Ao manter a cadeira de Natan Donadon, a Câmara dos Deputados deu insólita contribuição para o confuso momento político que estamos vivendo. Como que a confirmar um diagnóstico tão errado quanto corrente, segundo o qual a moralidade precisaria ser imposta ao Legislativo pelo Supremo Tribunal Federal ou pela fúria das manifestações, 131 parlamentares (cerca de um quarto da Casa) tiveram a pachorra de votar pela absolvição do colega preso.
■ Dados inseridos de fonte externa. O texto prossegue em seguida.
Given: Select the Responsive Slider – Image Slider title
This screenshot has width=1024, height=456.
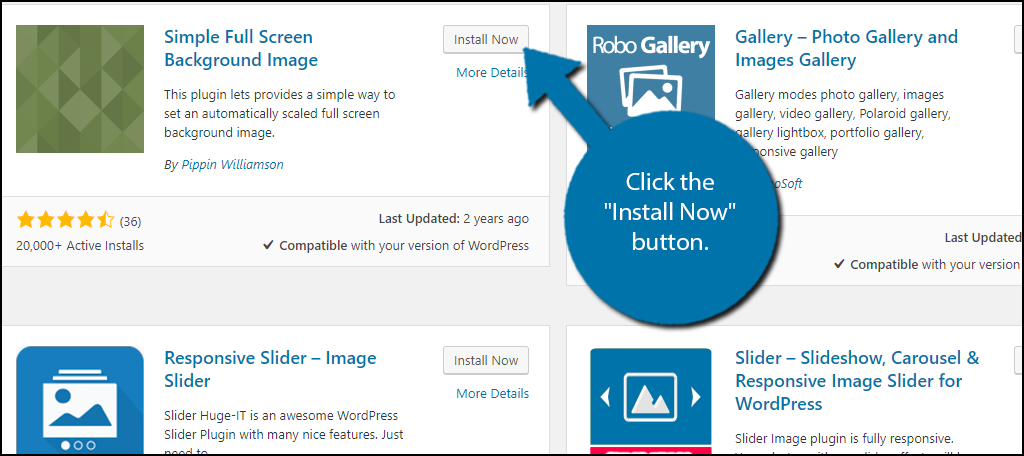Looking at the screenshot, I should pos(270,369).
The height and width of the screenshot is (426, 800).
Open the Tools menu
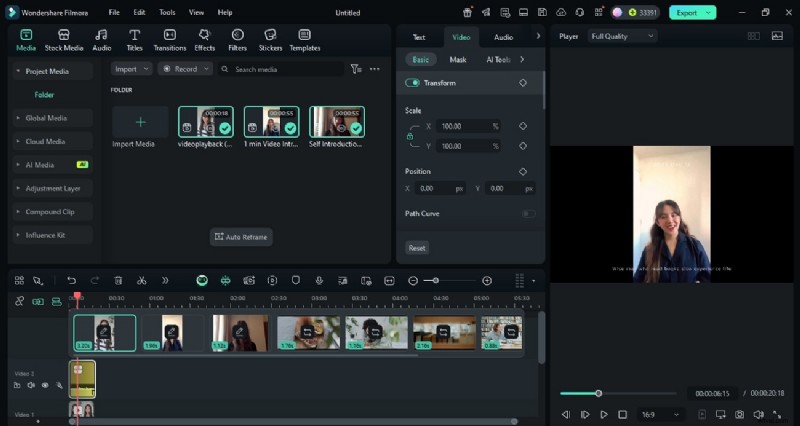point(167,12)
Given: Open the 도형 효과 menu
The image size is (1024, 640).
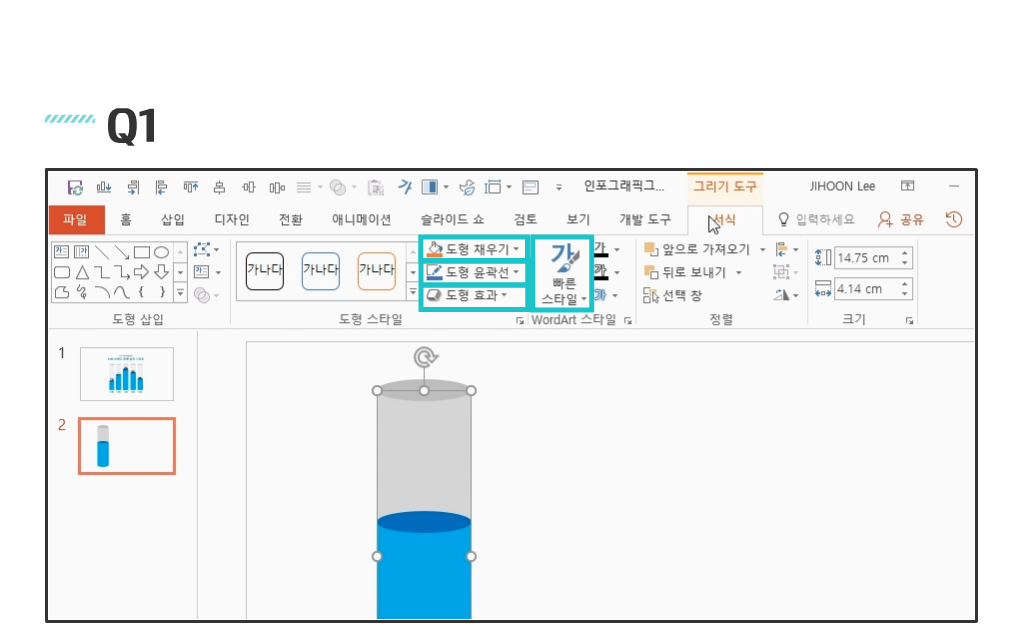Looking at the screenshot, I should 472,295.
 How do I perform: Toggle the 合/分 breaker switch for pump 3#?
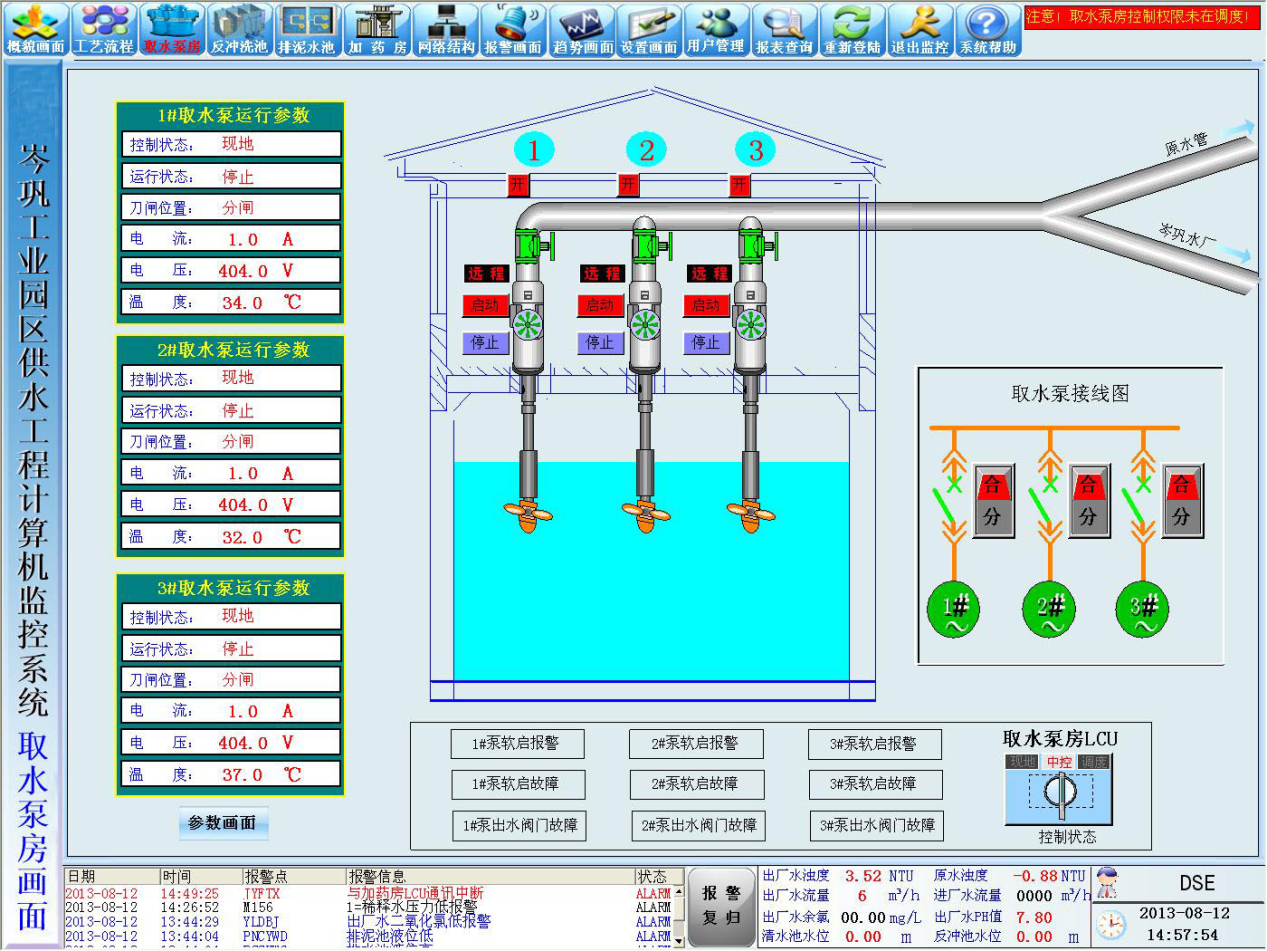click(1182, 500)
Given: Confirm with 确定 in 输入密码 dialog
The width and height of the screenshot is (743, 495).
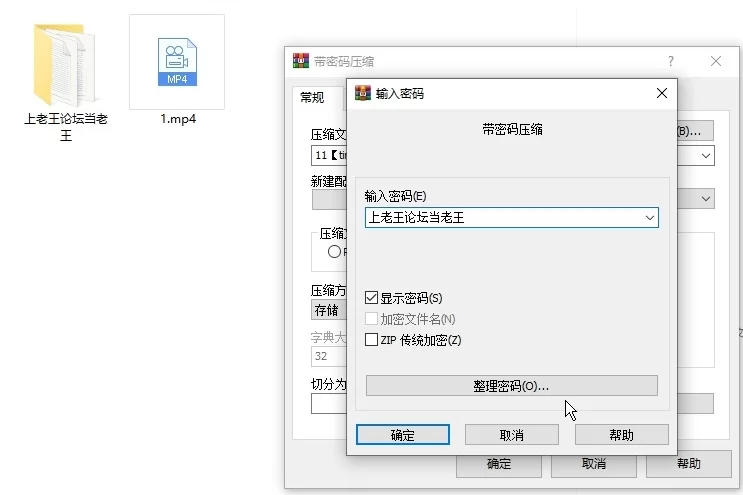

Surpreendendo até o próprio beneficiado, é difícil explicar o acontecido. Duas hipóteses circulam nos jornais. A primeira refere-se à solidariedade do baixo clero ao companheiro detido, potencializada por discurso apelativo e marcas de algemas. A segunda, uma suposta estratégia para favorecer os condenados da ação penal 470. Vejamos.

É sabidamente numeroso o rol de legisladores atingidos por processos criminais. A Lei da Ficha Limpa foi criada tendo em vista tal realidade. Embora desconheça estudos a respeito, desconfio que o envolvimento de representantes do povo com atividades ilícitas possa estar aumentando. Por exemplo, em entrevista publicada pela Folha no domingo passado, a cientista política Maria Helena Moreira Alves descreve um processo, que poderíamos chamar de neocoronelista, por meio do qual as milícias do Rio de Janeiro agem para eleger seus candidatos nas comunidades.

Nesse caso, sufragar a favor de Donadon iria além da mera camaradagem. Tratar-se-ia de uma posição definida em defesa da impunidade. O quadro brasileiro é explosivo porque, simultaneamente, cresceram os mecanismos de controle da mesma: Ministério Público, Polícia Federal independente, imprensa livre, Judiciário pró-ativo e uma cidadania disposta a se mobilizar. Se for assim, o choque das duas tendências ainda promete.

Quanto à segunda possibilidade, se houve intenção de favorecer os réus da ação penal 470, o tiro saiu pela culatra. Depois do justificado barulho causado pela absolvição de Donadon, é provável que a PEC do voto aberto seja aprovada e, com ela, fiquem reduzidas as chances de os quatro deputados envolvidos no chamado mensalão terem seus mandatos preservados. Dada a esperteza do meio, parece pouco provável manobra tão tosca.

Ainda assim, os 50 parlamentares que registraram presença em plenário, mas não votaram, devem explicações ao público. Pelo fato de o voto ter sido secreto, acabou por recair neles a principal identificação dos que, aparentemente, quiseram poupar Donadon. Em particular sobre os 11 do PT, pela óbvia conexão com a ação penal 470 e pela expectativa de comportamento ético que, no passado, caracterizou o partido.